#### [SELECTED TEXT]
TiO2 nanobelt arrays can also serve as a substrate for supporting other active materials. For instance, Luo’s group synthesized the core-shell structure of TiO2 nanobelts@MnO2 nanosheets by the hydrothermal method (Figure 8a,b) [97]. Benefiting from this unique three-dimensional structure, the ultrathin nanosheets are uniformly dispersed on the nanobelts, resulting in a larger contact area. Meanwhile, the vertically grown nanobelt arrays not only act as a strong supporter but also facilitate the charge transport. Similar structures include graphene-wrapped TiO2@Co3O4 coaxial nanobelt arrays, as illustrated in Figure 8c,d [98].

2.3. 3D Nanostructured Arrays

Three-dimensional nanoarrays have a larger specific surface area than that of 1D and 2D arrays. Additionally, they are usually prepared by one-step or two-step methods, namely one-step growth [99] and the multi-step surface branching decoration of pre-formed 1D morphology [100]. The preparation is simpler and more convenient in the former, but the controllability is not as good as that of the latter.
Decorating trunks with various branches, such as nanowires, nanosheets, nanorods, or nanoparticles, is useful to increase the contact surface area. By modifying the experimental parameters (e.g., precursor solution [101] and reaction rate [102]), the shape of branches can be controlled, for example, in the case of rutile TiO2 nanowire branches on a rutile TiO2 nanowire [88] and a hyperbranched hierarchical anatase TiO2 nanowire on pre-performed anatase TiO2 nanowire trunks [103]. Yang’s group developed rutile TiO2 nanoarrays by the acidic evaporation method, and the rutile (101) twinning structure promoted the form of nanotrees (Figure 9a–f) [104]. The reaction mechanism of this process was the oxidation of rutile TiO2 by HCl vapor and the induction of its nucleation and growth along the c-direction. Then, the acidic vapor was able to induce (101) twinning of the sample, thus inducing the nucleation and growth of branches on the (100) side of the surface with higher surface energy. With the growth of the second branch and chemical erosion on both sides of the branch, the third branches could be generated on the initially grown nanorods at the previously eroded sites. In addition, we produced 3D anatase TiO2 nanostructured arrays with TiO2 nanoparticle branches (Figure 9g,h) [105]. Specifically, TiO2 nanowire grown by H2O2-assisted method was subsequently deposited in a liquid deposition technology to obtain a three-dimensional structure with abundant anatase TiO2 nanoparticles.

#### [LISTING]
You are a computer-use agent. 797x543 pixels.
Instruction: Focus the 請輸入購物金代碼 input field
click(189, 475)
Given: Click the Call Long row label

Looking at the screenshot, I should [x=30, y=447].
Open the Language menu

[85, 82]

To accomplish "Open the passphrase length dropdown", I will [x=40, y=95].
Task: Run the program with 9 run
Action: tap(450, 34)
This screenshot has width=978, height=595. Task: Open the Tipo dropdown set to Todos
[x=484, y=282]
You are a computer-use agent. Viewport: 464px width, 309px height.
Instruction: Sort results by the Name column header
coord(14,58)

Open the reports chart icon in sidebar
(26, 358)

#### [WHAT TO WORK ON]
A - Answer these questions using the passage on TiO2 nanoarrays.
(i) By what method did Luo's group synthesize the TiO2 nanobelts@MnO2 nanosheets core-shell structure?
(ii) Of the two ways of preparing 3D nanoarrays, which one has better controllability?
(iii) What vapor oxidized rutile TiO2 in the process developed by Yang's group?
B - Resume the passage on TiO2 nanoarrays, starting after its last sentence.

#### [TASK-BY-TASK RESULTS]
A -
(i) The hydrothermal method.
(ii) The multi-step surface branching decoration of pre-formed 1D morphology.
(iii) HCl vapor.

B -
Typical cases include rutile TiO2 nanorods on pre-formed rutile TiO2 nanorod trunks [106] and anatase TiO2 nanorod/nanosheet branches on pre-performed anatase TiO2 nanowire [107,108]. Using the multi-step hydrothermal preparation method, Wu et al. constructed directional layered heterogeneous TiO2 hyperbranched array materials. These three-dimensional structures were composed of basic units such as nanowires, nanosheets, and nanorods. (Figure 10a–f) [109], and the 3D monoblocks led to a substantially enlarged contact area.
Liu et al. built nanotube networks, namely hierarchical TiO2 nanorod arrays composed of rutile trunks and anatase nanotube branches, by using ZnO nanorods served as the template (Figure 10g–i) [25]. The backbones of three-dimensional TiO2 arrays mainly include nanowires, nanotubes, and nanorods. A pre-formed nanowire trunk is often created using the alkaline hydrothermal process as the aforementioned method for 1D nanowire arrays [103]. Additionally, using an H2O2-assisted approach [105], we can obtain bramble-like anatase TiO2 nanoarrays [110]. We also obtained three-dimensional TiO2 nanorod arrays with a biphasic mixture (rutile/anatase) of balsam-pear-like shapes through a series of simple and green preparation methods [111].
Using nanotube arrays as structural support allows for an increased surface area (more inner surface exposure) and decreased electrolyte/electrode interfacial resistance. Roh’s team disclosed a simple method for creating hierarchical TiO2 nanotube arrays (Figure 11a–c) [112]. The hierarchical TiO2 nanotube arrays are made up of short nanorod branches and long nanotube trunk with a vertical orientation. Various morphologies for the hierarchical TiO2 nanotube arrays can be obtained by adjusting the preparation parameters. We prepared a 3D electrode that consists of anatase TiO2 mesocrystal branches and single-crystal-like TiN nanowire trunks (Figure 11d,e) [113]. These trunks provide a stable structure during charging and enhance electron migration. Anatase/rutile TiO2 nanoflower arrays were also synthesized by proton exchange of titanate with the support of K2S2O8 (Figure 12a–c) [114].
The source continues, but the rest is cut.